Tom Aicklen, even at the age of 78, is apparently intent on doing all he can to play a part in that.
The longtime Lacombe resident, well-known to many in that community as an activist who pursues progress even at the expense of upsetting some he deems as in-the-way, is pushing hard to get Lacombe noticed, and growing, with a long list of plans, activities and initiatives.
Leading the list is the news this week that the Lacombe Crab Festival, which he founded in 1976 through his own advertising agency, is apparently on its way to changing leadership hands, reverting to guidance from a board of Lacombe-area residents. (See related story below.)
In 1981, Aicklen registered the Lacombe Heritage Center as a non-profit and has used the organization as a vehicle to promote and assist a multitude of Lacombe initiatives.
Leading the list is the plan for a Lacombe Cultural Heritage Economic Enterprise Corridor that will extend along Highway 190 to include the areas of the Tammany Trace, Bayou Pacquet Road, Camp Salmen Nature Park and the Pottery Oak Park in Mandeville.
Aicklen sees the Lacombe Heritage Enterprise Zone as the anchor for economic development, and especially to preserve the rich heritage in that region connected to the Choctaw Indians, as well as the Creoles.
“There is so much Lacombe has to offer,” Aicklen said. “We want to get the word out about that, and are trying to get government support for these initiatives that will boost economic development in this region.”
Aicklen is a familiar name to many longtime Slidell and Lacombe residents. He headed an advertising agency in the region for many years, was involved with TV and radio, and has been an outspoken voice for dozens of Slidell and Lacombe organizations, both public and private.
Since moving to Lacombe and building a house there in 1965, he fell in love with the heritage of the Creoles and Choctaws there. He has a special place in his heart for Father Adrien E. Rouquette, the first native Louisianian to become a Catholic priest, who served the Lacombe area and became a missionary to the Choctaw people.
Among the many projects Aicklen is promoting is a bicentennial celebration on February 26, 2013, which will be the 200th anniversary of Rouquette’s birth in 1813. He has plans for Archbishop Aymond to celebrate the birthday with a mass, including hymns to be sung in the Choctaw language.
Among other projects Aicklen is working on is a Choctaw Heritage Awareness Commemorative Theater to be built in Camp Salmen, where a play would be performed to maintain the history of the Choctaws. Aicklen has already traveled to Cherokee, NC, where a similar outdoor drama theater is used to perform plays about the Cherokee tribes, who have many tour areas there to keep their history alive, and add to the economic development.
“We want to market Lacombe as the gateway to this region. There are over 400,000 travelers who pass through St. Tammany every year, and we want them to become aware of the heritage and history Lacombe has to offer,” Aicklen said.

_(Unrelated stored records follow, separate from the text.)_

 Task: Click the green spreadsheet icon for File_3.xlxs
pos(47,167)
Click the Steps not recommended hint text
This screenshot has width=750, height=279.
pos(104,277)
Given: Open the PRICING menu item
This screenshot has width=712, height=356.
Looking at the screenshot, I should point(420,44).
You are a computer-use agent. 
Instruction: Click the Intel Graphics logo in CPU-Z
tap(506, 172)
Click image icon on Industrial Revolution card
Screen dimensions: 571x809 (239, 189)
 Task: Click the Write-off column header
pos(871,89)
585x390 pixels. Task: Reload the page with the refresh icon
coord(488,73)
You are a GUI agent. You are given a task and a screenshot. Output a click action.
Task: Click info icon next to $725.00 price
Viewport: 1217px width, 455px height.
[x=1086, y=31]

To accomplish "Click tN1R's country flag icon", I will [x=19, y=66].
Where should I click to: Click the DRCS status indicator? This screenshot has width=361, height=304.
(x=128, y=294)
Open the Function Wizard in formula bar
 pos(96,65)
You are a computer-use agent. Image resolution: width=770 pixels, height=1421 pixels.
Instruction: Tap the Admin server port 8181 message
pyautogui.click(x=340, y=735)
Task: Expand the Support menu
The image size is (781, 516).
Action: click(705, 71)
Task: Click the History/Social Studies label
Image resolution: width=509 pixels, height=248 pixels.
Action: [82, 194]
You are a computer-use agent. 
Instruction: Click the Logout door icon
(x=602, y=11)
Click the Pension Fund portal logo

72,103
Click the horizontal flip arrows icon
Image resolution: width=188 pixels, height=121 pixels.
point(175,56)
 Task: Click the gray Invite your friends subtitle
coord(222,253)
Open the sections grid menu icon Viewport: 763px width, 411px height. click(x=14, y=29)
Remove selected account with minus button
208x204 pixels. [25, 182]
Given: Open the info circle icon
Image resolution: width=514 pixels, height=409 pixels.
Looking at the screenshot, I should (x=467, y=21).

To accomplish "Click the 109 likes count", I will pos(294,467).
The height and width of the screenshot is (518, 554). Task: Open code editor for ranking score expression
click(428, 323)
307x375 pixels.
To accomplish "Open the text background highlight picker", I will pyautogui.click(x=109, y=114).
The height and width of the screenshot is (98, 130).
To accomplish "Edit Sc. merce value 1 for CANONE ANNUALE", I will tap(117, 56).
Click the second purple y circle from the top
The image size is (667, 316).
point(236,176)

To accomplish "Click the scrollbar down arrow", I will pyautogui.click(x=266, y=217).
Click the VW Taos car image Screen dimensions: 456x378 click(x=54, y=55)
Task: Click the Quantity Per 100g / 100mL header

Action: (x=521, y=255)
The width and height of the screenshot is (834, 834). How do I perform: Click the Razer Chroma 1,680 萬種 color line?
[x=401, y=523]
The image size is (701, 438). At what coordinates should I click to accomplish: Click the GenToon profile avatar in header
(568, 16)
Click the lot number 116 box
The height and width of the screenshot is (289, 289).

Aicklen credits new Lacombe Councilman Jake Groby for getting onboard many of the initiatives there, especially in helping get a new board of Lacombe residents to head the Lacombe Crab Festival.
Parish government officials apparently took over the festival in 2004, and have ensured the festival returned for the last eight years before the recent decision to pass it back to Lacombe residents.
In a letter to Groby, Aicklen discussed ideas to return the festival to a more family-friendly event that will draw hundreds to the community each year.
Aicklen has much more he is working on for Lacombe, including better support for the Senior Center there, including a newly-constructed walkway, and improvements for the Lacombe Museum.
“This is all about big-time economic development here,” he added. “We have worked for 30 years on many of these projects and now we are seeing the support we need for them, so we want to get the word out about what we are doing in Lacombe.”